India: 47 Officers Get Life For Murdering 11 Men

| by Nik Bonopartis
A police parade in Delhi.A police parade in Delhi.

It took 25 years, but the families of 11 Sikh men who were murdered by police were finally given justice by a court in India, which sentenced 47 officers to life in prison.

Although the officers weren't convicted until April 4, 2016, the murders happened in 1991, when a bus carrying a group of Sikh families was returning to the Pilibhit district from a pilgrimage, according to BBC News. A team of police officers stopped the bus and separated the men from the women and children, authorities said.

Then the police split the men into three smaller groups and took them into a nearby jungle area where they executed them.

The officers and their supervisors lied about the incident in reports, claiming the victims were armed militants, BBC News said. They concocted the story because, at the time, there was a spate of attacks by Sikh separatists.

The officers thought they would receive recognition and awards for killing the Sikhs, according to World Religion News, since they staged the murders as a so-called "fake encounter."

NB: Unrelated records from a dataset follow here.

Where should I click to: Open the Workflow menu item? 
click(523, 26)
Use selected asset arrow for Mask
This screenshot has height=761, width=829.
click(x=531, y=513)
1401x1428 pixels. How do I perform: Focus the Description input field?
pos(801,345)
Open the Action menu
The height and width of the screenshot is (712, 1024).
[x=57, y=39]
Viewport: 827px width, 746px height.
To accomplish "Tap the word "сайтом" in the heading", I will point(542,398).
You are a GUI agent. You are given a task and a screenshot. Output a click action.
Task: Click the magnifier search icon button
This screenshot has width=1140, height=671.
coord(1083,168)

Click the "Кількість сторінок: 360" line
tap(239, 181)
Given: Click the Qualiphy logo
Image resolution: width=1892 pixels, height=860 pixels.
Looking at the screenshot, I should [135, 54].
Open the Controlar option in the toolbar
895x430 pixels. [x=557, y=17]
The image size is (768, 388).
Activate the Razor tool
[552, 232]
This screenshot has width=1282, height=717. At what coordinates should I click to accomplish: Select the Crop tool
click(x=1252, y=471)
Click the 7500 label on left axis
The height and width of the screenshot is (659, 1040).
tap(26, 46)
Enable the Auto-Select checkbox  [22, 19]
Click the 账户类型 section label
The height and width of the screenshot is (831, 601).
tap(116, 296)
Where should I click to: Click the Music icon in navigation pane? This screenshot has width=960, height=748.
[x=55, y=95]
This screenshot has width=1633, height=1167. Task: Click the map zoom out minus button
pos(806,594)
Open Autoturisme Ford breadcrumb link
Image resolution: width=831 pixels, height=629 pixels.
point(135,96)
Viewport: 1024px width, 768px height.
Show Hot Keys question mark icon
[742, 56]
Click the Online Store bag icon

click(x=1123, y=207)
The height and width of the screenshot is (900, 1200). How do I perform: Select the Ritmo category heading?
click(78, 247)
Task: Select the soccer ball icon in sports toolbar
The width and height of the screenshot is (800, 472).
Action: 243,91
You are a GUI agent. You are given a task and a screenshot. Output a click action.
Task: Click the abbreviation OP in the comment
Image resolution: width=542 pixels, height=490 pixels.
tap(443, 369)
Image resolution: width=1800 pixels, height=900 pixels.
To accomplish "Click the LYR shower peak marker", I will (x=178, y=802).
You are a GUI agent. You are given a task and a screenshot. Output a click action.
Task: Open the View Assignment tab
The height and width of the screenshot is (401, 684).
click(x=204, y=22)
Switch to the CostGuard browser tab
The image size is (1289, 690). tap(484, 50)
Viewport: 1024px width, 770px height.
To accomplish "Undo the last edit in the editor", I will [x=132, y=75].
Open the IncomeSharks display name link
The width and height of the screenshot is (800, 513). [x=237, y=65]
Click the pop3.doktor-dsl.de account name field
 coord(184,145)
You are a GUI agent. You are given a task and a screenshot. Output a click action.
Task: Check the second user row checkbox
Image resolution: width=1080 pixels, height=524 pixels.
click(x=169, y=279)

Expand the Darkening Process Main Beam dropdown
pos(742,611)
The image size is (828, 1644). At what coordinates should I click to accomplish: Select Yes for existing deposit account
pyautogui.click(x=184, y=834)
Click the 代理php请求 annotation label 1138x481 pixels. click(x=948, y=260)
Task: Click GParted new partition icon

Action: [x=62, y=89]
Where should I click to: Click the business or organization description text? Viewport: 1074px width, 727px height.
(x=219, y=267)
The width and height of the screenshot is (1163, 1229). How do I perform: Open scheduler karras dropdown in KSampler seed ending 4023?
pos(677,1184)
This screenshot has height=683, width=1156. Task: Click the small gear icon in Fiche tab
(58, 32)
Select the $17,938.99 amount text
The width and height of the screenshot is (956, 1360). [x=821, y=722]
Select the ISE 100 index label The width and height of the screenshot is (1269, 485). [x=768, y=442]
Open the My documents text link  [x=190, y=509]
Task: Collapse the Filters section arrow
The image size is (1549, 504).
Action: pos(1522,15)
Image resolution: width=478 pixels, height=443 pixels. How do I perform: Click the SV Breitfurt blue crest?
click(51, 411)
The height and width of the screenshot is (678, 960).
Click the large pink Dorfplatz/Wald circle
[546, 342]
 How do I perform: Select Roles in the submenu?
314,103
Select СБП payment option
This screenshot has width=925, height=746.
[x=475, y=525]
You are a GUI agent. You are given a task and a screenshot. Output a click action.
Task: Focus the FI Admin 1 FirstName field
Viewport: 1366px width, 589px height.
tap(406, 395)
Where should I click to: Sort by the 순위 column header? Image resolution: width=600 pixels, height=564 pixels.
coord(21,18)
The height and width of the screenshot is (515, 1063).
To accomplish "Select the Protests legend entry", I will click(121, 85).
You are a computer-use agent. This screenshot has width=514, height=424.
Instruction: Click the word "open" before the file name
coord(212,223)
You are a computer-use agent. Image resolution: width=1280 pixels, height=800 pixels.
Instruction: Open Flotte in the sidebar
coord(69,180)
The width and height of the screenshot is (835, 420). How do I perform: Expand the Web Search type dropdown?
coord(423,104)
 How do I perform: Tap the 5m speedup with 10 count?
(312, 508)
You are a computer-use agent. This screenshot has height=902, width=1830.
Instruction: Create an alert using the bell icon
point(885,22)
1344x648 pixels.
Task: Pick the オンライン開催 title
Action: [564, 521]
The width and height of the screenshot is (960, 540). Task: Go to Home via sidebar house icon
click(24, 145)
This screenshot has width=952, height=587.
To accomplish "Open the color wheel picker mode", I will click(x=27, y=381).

Fake encounters are a tactic used by police in India as a response to the country's slow and dysfunctional criminal justice system, according to BBC News. Police stage the encounters when they believe indefinite delays will derail criminal cases and allow suspects to go free, although the men killed in the 1991 incident were not accused of any crime.

In all, 57 police officers were tied to the murders, according to The India Express, but ten have died in the years since. Thirteen are still active in the police department and the remaining 34 had retired or left the force.

The judge overseeing the case said investigators were pressured by senior police leaders, who prevented certain commanders and other higher-ups from taking the blame for the murders, Indian Express reported.

Relatives of the victims said the convicted officers were let off lightly.

“We are not satisfied with the judgment," Balvinder Jeet Kaur, whose husband was killed in the 1991 encounter, told The Indian Express. "The accused should be given death sentence. We will file an appeal."